Les élections américaines vues de... Londres
Si les Anglais étaient cyniques, ils choisiraient Mitt Romney sans aucune hésitation. Non pas parce qu’ils le préfèrent à Barack Obama. Ni pour ses choix de société, ni pour la place que doivent occuper les Etats-Unis dans le monde, ni même encore pour améliorer les relations que pourrait entretenir le cousin d’Amérique avec le Royaume-Uni. Non. Tout simplement parce qu’au vu de sa dernière et seule visite à Londres, Romney a encore commis une gaffe et qu’on imagine avec délectation une relation Romney-Cameron : elle ne manquerait pas de piquant. Car, à Londres, le candidat républicain à la Maison Blanche a réussi à faire l’unanimité contre lui, s’attirant les critiques et moqueries de la presse voir même de la classe politique britannique.
Passe d'armes avec Cameron
En effet, à la veille seulement de l’ouverture des Jeux Olympiques à Londres, le 27 Juillet 2012, Romney a eu l’honneur d’être reçu au 10 Downing Street par David Cameron (en général, lorsqu’on parle d’honneur en matière de visite américano-britannique, c’est plutôt lorsque le Britannique se rend à Washington). Un honneur qu’il a transformé en fiasco. Mitt Romney n’a pas hésité à déclarer à propos de l’organisation de ces JO «qu’il est toujours difficile de savoir comment ça va se passer. Il y a quelques éléments déconcertants… », évoquant même des menaces de grève des personnels des douanes et de l’immigration.
Il est vrai que ces menaces étaient réelles, mais de la part du cousin d’Amérique ces soupçons étaient particulièrement malvenus. Même si Romney, on le sait, est «l’homme qui a sauvé les jeux de Salt Lake City».
Et David Cameron ne s’en est pas laissé compter, répondant du tac au tac : «Nous organisons les jeux olympiques dans une des villes les plus bondées, les plus actives et les plus animées du monde.
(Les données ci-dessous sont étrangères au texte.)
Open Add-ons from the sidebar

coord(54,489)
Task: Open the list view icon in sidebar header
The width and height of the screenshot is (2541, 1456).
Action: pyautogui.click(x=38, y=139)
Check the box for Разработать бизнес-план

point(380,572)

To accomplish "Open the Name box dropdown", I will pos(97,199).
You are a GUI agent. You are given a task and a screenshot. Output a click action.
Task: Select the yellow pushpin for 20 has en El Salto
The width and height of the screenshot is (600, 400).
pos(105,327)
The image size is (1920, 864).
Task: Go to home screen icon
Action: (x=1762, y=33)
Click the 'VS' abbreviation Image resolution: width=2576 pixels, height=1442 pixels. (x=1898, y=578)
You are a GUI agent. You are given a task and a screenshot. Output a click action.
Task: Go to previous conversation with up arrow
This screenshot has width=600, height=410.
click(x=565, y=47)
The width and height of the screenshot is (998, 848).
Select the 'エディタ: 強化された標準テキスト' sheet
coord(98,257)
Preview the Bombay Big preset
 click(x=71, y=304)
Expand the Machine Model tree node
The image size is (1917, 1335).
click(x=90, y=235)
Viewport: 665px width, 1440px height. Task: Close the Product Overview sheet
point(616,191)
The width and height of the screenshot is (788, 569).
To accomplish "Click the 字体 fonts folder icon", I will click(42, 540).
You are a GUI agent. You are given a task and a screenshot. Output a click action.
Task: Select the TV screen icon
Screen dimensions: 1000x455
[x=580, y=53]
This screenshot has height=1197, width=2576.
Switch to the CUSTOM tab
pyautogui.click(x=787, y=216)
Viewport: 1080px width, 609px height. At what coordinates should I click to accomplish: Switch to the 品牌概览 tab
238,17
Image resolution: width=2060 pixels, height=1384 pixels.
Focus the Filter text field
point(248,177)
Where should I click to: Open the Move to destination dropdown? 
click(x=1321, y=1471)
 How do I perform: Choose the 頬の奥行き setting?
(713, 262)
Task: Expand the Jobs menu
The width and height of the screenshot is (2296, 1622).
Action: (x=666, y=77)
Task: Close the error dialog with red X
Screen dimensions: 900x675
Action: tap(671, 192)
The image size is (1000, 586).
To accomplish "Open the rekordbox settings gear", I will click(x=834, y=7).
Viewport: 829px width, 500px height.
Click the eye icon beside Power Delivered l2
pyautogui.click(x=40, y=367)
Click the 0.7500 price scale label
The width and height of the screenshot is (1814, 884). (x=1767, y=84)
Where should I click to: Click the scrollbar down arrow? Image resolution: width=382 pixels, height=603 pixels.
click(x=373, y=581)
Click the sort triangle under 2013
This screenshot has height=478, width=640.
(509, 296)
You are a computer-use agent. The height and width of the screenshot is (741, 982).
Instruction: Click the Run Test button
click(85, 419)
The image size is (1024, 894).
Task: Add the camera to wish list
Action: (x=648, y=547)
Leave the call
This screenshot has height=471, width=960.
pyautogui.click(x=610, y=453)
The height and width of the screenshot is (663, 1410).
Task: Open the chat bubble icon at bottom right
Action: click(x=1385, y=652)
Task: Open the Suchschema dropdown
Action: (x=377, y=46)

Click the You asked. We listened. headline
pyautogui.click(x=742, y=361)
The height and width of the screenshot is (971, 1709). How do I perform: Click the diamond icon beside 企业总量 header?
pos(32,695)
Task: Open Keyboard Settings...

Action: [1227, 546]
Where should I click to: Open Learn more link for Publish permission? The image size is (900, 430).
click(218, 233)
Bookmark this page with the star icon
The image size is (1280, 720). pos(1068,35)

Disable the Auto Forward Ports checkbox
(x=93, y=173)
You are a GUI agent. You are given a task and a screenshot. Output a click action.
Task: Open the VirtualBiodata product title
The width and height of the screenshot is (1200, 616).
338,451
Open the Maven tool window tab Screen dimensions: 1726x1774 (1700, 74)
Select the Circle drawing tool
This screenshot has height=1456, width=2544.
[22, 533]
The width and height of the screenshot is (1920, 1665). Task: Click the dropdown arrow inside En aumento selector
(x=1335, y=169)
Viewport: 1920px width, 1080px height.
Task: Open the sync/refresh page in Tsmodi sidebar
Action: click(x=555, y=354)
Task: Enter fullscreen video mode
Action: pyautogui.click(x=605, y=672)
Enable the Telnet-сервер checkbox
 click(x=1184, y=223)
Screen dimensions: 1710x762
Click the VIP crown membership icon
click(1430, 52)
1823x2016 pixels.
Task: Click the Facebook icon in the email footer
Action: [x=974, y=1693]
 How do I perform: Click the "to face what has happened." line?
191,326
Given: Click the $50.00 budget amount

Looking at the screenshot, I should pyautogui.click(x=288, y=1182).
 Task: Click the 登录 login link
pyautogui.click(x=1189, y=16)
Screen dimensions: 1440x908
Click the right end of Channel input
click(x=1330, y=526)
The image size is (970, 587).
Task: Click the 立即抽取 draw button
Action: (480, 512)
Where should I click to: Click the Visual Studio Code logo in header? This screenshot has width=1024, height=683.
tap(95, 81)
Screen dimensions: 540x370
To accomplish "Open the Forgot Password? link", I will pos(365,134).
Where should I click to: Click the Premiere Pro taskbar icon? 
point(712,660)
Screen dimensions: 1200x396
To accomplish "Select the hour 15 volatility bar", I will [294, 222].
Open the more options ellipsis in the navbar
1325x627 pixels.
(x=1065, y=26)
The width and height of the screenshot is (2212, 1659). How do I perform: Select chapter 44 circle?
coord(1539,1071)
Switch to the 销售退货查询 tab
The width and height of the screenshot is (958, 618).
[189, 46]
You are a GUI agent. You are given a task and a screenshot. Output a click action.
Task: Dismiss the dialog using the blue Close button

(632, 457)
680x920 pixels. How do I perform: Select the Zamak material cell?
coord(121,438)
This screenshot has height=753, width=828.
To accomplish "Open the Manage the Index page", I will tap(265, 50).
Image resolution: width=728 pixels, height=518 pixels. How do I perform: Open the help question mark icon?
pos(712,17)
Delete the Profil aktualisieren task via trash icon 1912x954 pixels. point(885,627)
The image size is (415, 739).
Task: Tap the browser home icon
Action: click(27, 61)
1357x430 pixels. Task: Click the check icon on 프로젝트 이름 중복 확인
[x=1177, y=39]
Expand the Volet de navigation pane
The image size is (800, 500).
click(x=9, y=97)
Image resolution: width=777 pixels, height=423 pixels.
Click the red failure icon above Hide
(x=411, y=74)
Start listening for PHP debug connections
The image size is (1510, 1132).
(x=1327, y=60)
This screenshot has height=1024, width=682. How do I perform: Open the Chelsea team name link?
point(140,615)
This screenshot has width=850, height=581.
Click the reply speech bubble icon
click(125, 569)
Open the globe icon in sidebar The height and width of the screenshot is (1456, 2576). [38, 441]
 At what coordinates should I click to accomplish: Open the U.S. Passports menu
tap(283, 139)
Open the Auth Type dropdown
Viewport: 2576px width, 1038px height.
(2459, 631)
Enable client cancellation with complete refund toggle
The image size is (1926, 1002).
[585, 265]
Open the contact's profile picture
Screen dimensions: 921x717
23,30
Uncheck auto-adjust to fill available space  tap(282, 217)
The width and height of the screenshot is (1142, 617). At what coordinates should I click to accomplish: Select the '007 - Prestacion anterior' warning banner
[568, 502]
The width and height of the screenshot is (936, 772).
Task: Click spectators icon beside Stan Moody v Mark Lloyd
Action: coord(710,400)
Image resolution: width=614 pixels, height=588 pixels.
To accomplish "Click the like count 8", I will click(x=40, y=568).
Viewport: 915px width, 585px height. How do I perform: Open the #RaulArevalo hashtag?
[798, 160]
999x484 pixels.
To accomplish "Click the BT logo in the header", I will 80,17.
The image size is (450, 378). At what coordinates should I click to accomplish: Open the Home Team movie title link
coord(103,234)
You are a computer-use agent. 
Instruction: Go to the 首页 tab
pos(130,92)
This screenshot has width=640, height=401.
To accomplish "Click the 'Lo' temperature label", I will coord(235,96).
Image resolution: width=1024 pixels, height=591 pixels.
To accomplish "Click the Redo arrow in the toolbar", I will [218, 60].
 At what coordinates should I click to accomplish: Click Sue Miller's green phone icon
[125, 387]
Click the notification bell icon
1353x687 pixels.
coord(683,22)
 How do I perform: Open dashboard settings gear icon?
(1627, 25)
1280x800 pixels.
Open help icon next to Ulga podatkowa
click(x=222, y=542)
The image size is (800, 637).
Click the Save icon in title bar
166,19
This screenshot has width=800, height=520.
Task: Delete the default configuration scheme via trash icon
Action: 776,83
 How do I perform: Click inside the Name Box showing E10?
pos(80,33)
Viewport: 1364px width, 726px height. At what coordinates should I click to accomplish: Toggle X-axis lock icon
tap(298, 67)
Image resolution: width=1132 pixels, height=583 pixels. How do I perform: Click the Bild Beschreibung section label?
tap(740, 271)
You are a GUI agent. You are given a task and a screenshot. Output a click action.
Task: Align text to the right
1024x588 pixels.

Bien sûr, c’est plus facile d’organiser des Jeux au milieu de nulle part.» Une bombe ! En bon Anglais qu’il est, Cameron est pourtant bien plus souvent dans la retenue que dans l’attaque… La presse anglaise s’est évidemment jetée avec délectation sur ces déclarations qui augurent mal la relation professionnelle que pourrait entretenir les deux hommes…
Un proche de Romney en rajoute
A cela s’ajoute les attaques d’un proche de Romney expliquant qu’Obama avait malmené les relations historiques entre Londres et Washington et que son champion républicain saurait mieux entretenir «l’héritage anglo-saxon». Une attaque maladroite qui sous-entend que le président Obama parce qu’il est noir saurait moins bien entretenir cette relation ! Sur la chaîne NBC, Romney a dû désavouer ce conseiller anonyme… et reconnaître que sur ce point, il n’y avait pas de différence entre les deux hommes…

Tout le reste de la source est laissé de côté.